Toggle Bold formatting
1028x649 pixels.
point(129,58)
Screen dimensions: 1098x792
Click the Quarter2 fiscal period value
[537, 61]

───

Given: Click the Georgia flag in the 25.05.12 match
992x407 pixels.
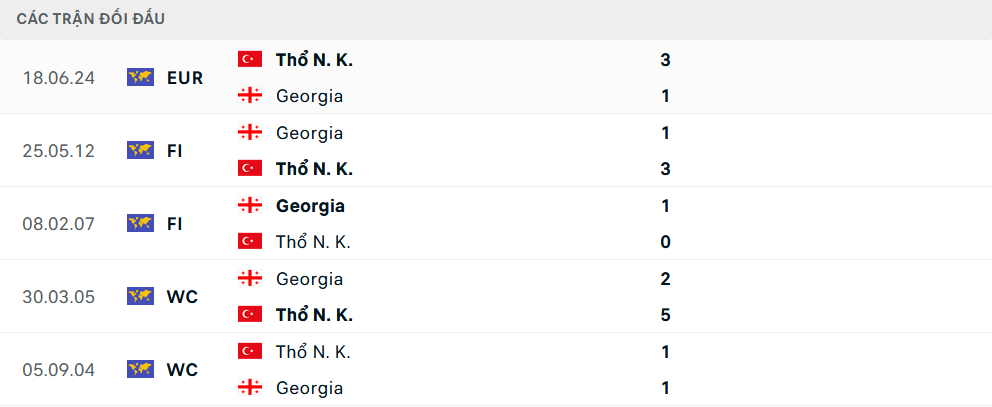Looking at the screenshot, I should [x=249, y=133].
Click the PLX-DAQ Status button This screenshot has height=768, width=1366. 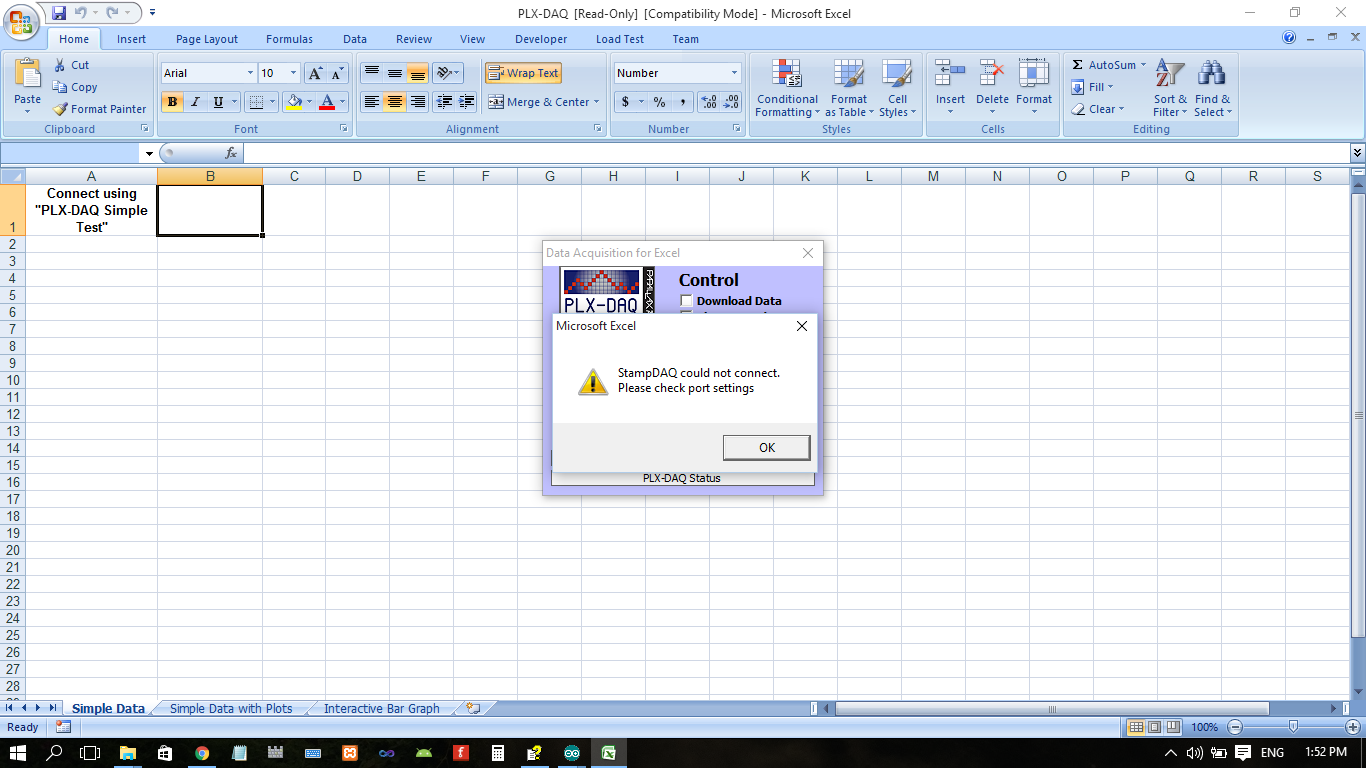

───

Give back everything from the line containing "Given: Click the" down to the line containing "Click the PLX-DAQ", with the pictures left out.

Given: Click the Georgia flag in the 25.05.12 match
992x407 pixels.
Looking at the screenshot, I should [x=249, y=133].
Click the PLX-DAQ Status button This screenshot has height=768, width=1366. 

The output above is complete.